- SET PROBLEM -
Reproduce only the data from the line with "This screenshot has height=615, width=2450." to the line with "tap(1914, 484)", both included, replacing "link" with "button" and leaving everything else unchanged. Omit the pictures from your answer.
··· MATERIAL TO PROCESS ···
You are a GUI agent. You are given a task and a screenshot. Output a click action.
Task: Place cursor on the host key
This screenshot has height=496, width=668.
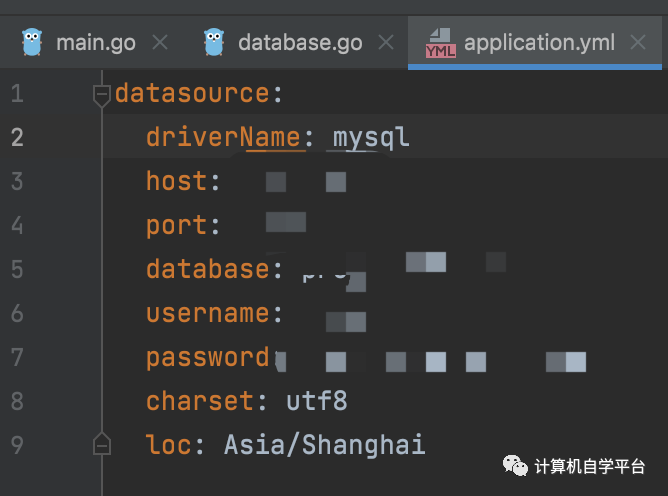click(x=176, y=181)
···
··· MATERIAL TO PROCESS ···
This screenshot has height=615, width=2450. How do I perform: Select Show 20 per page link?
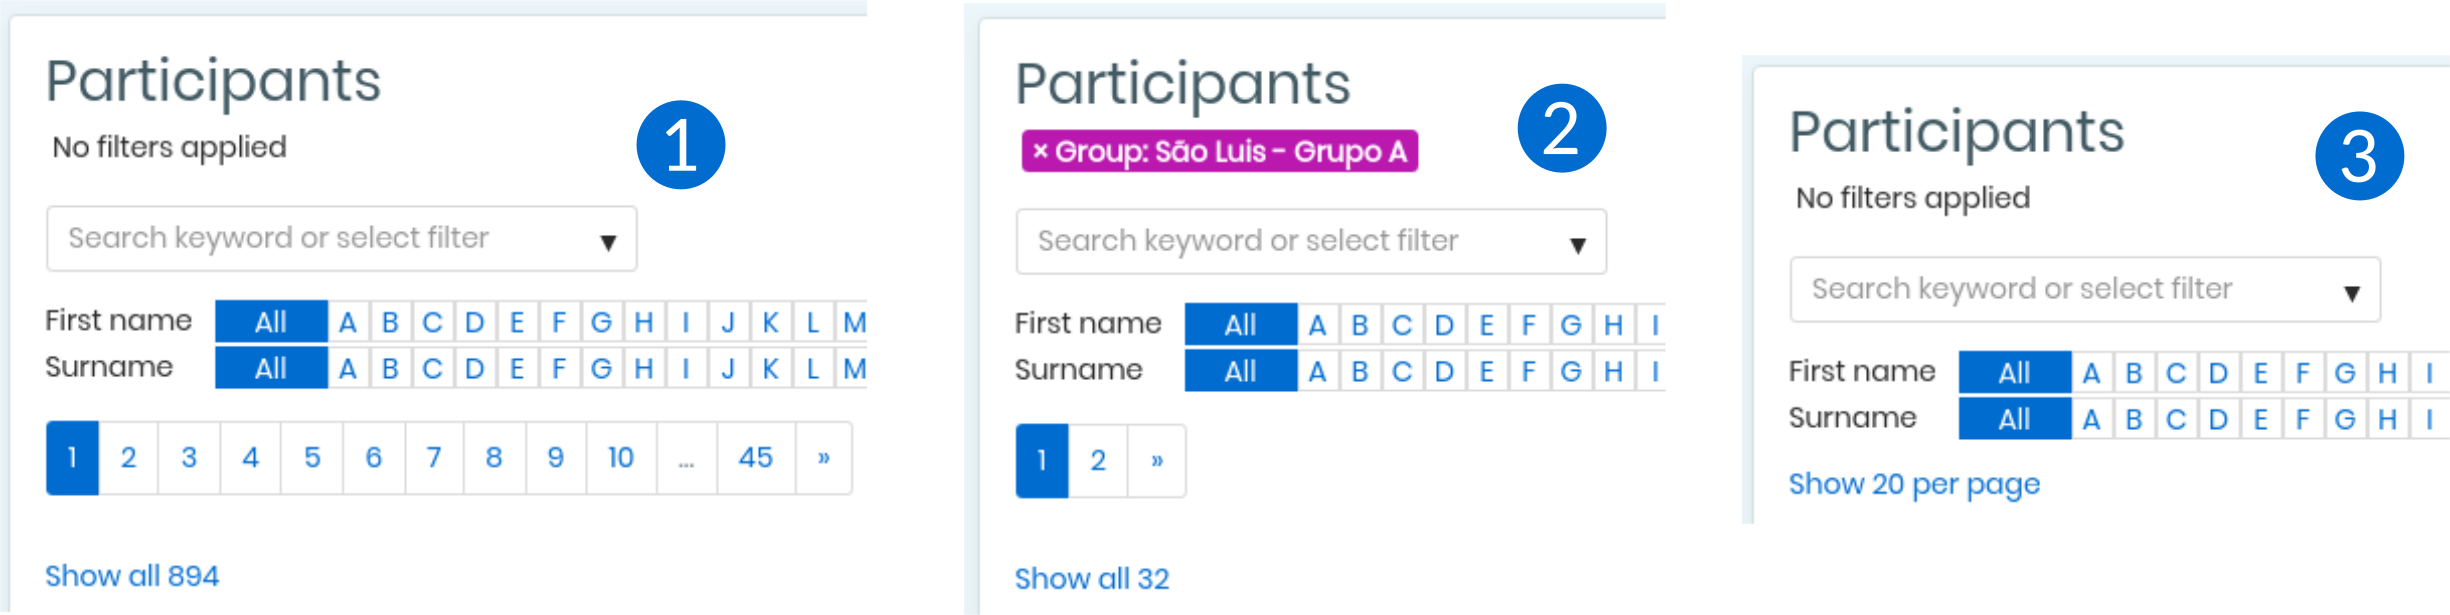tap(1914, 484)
···
- EXERCISE SOLUTION -
This screenshot has height=615, width=2450. How do I perform: Select Show 20 per page button?
tap(1914, 484)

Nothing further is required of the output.